A ce jour, le mineur s’épanouit et la bonne évolution remarquée précédemment se confirme, tandis que les conditions de vie de l’appelant, qui ne s’est pas lui même présenté à l’audience, restent opaques. Il n’a fourni aucun élément sur l’organisation qu’il entend mettre en oeuvre si son fils lui est confié, étant rappelé qu’il s’est de nouveau absenté du territoire français pendant l’été et jusqu’à la fin du mois de septembre, sans avoir intégré la nécessité d’informer son fils et les professionnels. Les attestations produites en première instance, qui remontent désormais à une année, ne donnent pas davantage d’ informations sur les garanties présentées par le père et notamment sur le quotidien qu’il serait en mesure de proposer à son fils (scolarité, personnes présentes au domicile, relations avec sa mère…). Pour l’essentiel, en effet, elles mettent en exergue l’attachement et l’amour que le père porte à ses enfants, ce qui n’est pas contesté.
La décision sera en conséquence confirmée sur le placement, pour la protection du mineur,
Toutefois, au vu des éléments du dossier, il n’est pas de l’intérêt de celui-ci de limiter les relations avec son père à des visites en présence d’un tiers. Une telle restriction ne se justifie pas, alors que Monsieur C a gardé son fils auprès de lui pendant huit mois, sans opposition ni inquiétude particulière de l’aide sociale à l’enfance, étant observé qu’à l’issue de cette période, il n’a pas été observé de dégradation du comportement du mineur, lequel apprécie selon les observations éducatives de passer du temps avec chacun de ses parents.

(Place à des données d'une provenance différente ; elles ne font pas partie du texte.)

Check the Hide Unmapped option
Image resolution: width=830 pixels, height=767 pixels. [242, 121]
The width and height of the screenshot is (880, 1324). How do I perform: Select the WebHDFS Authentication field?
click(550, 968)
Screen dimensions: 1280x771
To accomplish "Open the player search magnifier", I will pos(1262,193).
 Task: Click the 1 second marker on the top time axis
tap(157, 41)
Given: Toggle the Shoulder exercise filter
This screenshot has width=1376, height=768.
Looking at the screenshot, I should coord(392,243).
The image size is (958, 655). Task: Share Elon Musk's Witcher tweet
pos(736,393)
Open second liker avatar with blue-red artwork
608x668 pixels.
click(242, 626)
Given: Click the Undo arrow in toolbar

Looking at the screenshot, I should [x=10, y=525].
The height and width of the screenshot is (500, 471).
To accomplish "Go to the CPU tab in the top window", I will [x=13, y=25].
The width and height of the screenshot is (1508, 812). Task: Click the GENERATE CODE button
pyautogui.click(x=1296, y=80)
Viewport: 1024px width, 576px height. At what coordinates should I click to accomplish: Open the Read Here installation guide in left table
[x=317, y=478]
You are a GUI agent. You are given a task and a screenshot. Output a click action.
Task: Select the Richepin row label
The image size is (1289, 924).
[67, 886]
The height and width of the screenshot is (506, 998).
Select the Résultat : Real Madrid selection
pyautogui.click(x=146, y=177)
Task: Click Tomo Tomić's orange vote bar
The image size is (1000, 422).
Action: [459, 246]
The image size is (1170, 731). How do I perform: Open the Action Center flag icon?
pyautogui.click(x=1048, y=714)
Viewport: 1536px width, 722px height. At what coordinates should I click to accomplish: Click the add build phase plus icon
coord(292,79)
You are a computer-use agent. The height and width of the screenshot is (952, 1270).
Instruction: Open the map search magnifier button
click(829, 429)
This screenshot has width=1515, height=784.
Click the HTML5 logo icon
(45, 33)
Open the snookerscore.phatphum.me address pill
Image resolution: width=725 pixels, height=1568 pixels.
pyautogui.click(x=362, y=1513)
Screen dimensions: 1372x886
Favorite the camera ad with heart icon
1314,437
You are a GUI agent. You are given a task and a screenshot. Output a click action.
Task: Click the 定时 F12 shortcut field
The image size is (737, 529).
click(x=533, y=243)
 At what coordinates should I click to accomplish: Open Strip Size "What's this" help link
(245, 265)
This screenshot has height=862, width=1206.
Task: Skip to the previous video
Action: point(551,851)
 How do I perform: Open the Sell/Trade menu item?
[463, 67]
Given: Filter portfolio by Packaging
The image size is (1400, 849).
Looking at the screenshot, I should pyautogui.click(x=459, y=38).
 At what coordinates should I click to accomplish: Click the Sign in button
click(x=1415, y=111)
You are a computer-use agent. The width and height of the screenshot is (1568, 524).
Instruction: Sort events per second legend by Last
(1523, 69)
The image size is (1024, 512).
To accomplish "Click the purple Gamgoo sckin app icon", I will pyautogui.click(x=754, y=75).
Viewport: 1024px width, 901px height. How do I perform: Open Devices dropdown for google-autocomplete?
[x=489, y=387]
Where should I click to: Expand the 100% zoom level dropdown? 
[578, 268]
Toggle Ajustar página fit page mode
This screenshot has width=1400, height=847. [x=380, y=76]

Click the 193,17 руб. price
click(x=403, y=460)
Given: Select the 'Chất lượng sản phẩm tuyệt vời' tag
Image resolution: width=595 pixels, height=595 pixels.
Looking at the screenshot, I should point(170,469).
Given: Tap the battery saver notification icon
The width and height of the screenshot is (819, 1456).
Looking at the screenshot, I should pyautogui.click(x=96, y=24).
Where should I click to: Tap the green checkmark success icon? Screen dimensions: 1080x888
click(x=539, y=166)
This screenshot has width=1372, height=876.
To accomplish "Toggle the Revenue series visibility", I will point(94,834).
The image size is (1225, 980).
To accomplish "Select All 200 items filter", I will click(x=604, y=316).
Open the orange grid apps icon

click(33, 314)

Rien ne s’oppose en conséquence à ce que Monsieur Y, puisse bénéficier de droits élargis, ainsi qu’il sera précisé au dispositif afin de consolider les liens familiaux et ce conformément aux textes sur l’assistance éducative .
PAR CES MOTIFS
LA COUR
Statuant en chambre du conseil et par défaut,
Reçoit l’appel de Monsieur D C,
Confirme la décision déférée en toutes ses dispositions, sauf à préciser que les visites en présence d’un tiers s’exerceront sous le contrôle du juge des enfants conformément à l’article 1199-3 du code de procédure civile,
Y ajoutant,
Accorde à Monsieur D Y:
- un droit de visite avec sortie un samedi ou un dimanche par mois de 10h à 18h,
- un droit de visite et d’hébergement un week-end par mois,
Ordonne le retour du dossier au le juge des enfants de Bobigny,
Laisse les dépens à la charge du Trésor Public.